Euro Slipped Versus The Dollar For A Second Day
Online, March 24, 2011 (Newswire.com) - On Thursday, the EUR/USD slipping to a low of 1.3889 for a second day. Investors argued what the outlook for higher euro zone interest rates will mean for peripheral euro nations already struggling with fiscal problems. In the days after hawkish comments from European Central Bank President Jean-Claude Trichet after a policy meeting last Thursday, the euro had climbed above $1.40.
During the overnight, Greece's ten year yield climbed to 12.77%, which was the highest since the euro was introduced in 1999. As the risk for contagion intensifies, the governments operating under the fixed exchange rate system may continue to face higher borrowing costs. As European policy makers maintain a relaxed approach in address the debt crisis, market participants speculate Portugal to share Ireland's ill fate, and the uncertainties surrounding the real economy certainly hampers the outlook for the euro as the region faces an uneven recovery. On Monday Moody's slashed Greece's debt rating by three notches and kept it on review for a further possible downgrade. That followed Fitch downgrading Spain's ratings on Friday.
Those announcements brought the sovereign debt problems of some euro zone nations back to the fore and pushed investors to consider that while higher borrowing costs may be good for the underlying currency they will not be good for the nations that have to borrow.
Director of foreign exchange at ING Capital Markets in New York, John McCarthy said, "The problem with the interest rate driven trade and Trichet's hawkish comments is that you have to see the other issues behind it. Higher rates will be devastating on the peripheral countries."
The Swiss franc which has gained broadly from safe haven buying throughout the political uprising in Libya, an early slide in oil prices encouraged investors to pare back long positions in that. Against the Swiss franc the dollar jumped as much as 1 percent.
Extending a retreat from a four month high of $1.4036 hit on Monday, the euro EUR=EBS fell 0.6 percent to $1.3888. Traders said stop loss orders were triggered on the break of $1.3940 and $1.3925 and possibly $1.3885. While options expiries due at 1500 GMT, including at $1.3900, $1.3990 and $1.4000, may keep it hemmed, though, traders said buying by sovereign accounts helped to cap the euro's losses.

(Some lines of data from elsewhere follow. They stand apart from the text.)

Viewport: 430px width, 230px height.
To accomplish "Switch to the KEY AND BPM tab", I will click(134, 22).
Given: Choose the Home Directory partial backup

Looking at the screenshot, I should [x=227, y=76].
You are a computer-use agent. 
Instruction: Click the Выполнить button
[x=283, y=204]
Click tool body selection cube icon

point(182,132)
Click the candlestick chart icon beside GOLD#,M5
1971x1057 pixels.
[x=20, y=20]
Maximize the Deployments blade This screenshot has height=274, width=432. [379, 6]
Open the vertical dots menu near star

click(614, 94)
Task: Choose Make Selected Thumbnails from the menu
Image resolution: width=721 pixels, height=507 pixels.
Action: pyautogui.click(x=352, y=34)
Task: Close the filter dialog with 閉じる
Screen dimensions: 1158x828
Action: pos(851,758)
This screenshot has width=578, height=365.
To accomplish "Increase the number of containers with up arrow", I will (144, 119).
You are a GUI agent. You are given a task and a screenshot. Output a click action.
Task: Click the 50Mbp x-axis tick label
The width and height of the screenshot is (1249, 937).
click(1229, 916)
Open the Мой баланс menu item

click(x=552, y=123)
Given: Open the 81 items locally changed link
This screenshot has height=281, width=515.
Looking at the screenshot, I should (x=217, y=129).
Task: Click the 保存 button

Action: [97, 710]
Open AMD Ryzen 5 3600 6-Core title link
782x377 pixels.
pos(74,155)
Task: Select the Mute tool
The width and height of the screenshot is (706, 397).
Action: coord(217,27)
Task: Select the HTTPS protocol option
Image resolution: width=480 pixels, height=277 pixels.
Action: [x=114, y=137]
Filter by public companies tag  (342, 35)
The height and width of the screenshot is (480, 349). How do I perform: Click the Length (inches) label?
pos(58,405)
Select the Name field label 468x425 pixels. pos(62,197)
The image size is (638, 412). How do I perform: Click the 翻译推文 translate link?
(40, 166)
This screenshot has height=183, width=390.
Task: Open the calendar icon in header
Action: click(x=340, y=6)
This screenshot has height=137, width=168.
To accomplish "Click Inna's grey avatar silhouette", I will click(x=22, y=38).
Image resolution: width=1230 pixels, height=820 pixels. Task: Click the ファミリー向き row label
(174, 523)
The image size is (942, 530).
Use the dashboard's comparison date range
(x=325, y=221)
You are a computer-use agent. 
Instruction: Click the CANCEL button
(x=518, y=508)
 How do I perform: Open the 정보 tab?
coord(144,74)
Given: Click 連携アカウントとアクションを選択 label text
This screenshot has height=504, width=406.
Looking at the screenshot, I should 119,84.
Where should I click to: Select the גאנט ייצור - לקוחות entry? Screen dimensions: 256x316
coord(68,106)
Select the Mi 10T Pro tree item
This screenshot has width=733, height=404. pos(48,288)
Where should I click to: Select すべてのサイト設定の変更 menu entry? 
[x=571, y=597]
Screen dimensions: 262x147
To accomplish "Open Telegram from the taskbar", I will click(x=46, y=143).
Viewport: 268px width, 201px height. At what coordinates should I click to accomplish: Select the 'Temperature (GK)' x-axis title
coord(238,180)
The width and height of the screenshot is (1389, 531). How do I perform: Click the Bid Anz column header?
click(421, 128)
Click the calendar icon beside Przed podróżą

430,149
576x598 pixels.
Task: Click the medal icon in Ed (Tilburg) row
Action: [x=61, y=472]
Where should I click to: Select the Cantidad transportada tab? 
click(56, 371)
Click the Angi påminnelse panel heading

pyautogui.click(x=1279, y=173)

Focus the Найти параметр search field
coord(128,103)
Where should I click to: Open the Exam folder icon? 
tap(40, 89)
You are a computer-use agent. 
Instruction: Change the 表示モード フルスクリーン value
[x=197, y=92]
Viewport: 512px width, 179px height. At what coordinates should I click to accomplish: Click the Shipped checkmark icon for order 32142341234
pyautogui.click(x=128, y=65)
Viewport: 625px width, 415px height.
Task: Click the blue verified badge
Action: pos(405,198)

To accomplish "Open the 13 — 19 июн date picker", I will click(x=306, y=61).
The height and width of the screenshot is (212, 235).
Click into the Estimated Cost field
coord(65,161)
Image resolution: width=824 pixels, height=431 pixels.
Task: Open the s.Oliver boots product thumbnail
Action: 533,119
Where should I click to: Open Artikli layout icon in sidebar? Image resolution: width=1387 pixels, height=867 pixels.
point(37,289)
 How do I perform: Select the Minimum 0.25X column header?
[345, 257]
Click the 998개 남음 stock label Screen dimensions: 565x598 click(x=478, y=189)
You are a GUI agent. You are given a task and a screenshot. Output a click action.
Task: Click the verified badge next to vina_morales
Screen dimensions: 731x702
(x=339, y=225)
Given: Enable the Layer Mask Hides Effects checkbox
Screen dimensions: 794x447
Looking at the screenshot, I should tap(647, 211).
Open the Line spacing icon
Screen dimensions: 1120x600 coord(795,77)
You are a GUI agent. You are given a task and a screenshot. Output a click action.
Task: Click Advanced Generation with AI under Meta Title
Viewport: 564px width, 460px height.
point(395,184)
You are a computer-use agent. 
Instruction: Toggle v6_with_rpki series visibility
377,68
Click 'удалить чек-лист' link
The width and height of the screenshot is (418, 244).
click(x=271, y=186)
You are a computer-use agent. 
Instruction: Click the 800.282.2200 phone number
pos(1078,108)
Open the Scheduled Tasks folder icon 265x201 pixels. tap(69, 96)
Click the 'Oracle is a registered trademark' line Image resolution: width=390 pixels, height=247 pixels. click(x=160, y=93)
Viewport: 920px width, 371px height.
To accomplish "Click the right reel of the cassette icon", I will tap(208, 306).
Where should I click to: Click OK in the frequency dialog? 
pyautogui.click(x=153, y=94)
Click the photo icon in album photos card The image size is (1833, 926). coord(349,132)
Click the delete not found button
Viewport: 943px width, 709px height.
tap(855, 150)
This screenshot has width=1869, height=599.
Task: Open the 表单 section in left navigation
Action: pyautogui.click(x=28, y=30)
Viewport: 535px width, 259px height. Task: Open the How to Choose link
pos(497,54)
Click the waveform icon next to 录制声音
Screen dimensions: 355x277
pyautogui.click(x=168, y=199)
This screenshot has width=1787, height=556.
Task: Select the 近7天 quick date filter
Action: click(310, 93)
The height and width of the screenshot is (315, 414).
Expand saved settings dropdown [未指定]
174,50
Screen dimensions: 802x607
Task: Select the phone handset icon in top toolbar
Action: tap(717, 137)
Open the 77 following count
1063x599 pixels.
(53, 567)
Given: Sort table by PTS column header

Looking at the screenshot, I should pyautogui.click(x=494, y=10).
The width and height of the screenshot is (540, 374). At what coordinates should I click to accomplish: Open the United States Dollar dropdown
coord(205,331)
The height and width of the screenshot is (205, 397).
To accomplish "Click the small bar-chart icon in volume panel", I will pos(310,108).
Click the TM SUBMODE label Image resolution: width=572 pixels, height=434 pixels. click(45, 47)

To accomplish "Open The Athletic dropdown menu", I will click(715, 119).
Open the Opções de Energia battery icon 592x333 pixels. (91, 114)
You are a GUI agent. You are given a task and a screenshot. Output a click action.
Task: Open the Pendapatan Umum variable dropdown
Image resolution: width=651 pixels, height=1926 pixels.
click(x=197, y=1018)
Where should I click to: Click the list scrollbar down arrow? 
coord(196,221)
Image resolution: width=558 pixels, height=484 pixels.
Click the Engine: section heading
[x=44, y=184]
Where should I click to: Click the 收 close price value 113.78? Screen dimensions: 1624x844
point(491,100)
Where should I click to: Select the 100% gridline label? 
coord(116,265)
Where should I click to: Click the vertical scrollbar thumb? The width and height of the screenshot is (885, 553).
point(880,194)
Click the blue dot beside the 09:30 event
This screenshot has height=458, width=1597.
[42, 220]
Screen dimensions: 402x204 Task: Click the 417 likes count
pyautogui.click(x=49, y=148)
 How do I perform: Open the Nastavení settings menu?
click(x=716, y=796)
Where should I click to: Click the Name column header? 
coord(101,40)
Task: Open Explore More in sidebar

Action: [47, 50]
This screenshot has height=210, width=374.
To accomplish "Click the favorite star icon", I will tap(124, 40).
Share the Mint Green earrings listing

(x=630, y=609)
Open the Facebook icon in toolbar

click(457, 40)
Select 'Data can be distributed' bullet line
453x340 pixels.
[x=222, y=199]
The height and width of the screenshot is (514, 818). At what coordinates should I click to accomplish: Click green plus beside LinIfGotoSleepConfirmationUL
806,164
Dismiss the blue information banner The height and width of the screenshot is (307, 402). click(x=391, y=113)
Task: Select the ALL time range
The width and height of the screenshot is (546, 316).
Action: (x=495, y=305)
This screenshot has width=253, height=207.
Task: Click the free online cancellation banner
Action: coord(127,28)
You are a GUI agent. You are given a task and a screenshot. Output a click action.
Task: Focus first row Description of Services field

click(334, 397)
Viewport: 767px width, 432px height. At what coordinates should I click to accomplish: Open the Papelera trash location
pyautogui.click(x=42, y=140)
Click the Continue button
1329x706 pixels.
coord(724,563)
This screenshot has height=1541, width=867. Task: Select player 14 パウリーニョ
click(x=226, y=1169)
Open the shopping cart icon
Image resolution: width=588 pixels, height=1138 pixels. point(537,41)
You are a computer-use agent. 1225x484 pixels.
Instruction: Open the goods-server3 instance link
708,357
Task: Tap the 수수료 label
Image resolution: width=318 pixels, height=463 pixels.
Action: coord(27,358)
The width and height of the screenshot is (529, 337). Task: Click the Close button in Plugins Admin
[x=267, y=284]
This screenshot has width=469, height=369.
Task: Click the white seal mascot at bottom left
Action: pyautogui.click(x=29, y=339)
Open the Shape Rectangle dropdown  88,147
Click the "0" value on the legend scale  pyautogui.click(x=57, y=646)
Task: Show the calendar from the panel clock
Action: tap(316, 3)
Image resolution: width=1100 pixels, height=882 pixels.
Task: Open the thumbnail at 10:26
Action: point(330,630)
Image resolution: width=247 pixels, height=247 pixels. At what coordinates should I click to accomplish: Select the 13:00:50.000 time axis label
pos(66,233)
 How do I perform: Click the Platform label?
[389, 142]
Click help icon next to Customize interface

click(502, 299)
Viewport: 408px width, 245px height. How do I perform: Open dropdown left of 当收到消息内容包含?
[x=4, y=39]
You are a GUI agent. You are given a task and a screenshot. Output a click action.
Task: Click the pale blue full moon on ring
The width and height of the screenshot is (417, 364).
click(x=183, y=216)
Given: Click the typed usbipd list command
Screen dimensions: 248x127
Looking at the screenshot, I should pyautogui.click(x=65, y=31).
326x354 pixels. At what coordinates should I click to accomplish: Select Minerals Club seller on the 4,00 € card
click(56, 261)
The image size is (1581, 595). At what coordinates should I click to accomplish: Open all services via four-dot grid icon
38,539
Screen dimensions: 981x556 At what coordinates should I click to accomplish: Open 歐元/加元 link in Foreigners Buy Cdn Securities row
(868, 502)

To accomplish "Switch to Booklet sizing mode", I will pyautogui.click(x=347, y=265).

A London based trader said, "We're seeing continued euro/dollar selling from the real money community. It feels like the market wants to target 1.3880-1.3850."
Before Trichet's hawkish comments, following a break of the $1.3862 February peak, the next technical level is $1.3830, the low hit on Thursday. Then the euro could be heading towards $1.35 though investors say the euro is still supported by expectations the ECB may raise interest rates next month.
On March 24-25, Euro zone countries are ironing out measures to resolve the region's debt crisis in time for a European Union summit. Any sign leaders are struggling to reach a consensus on a debt rescue fund could trigger more profit taking in the euro as they will meet at a preliminary summit on Friday.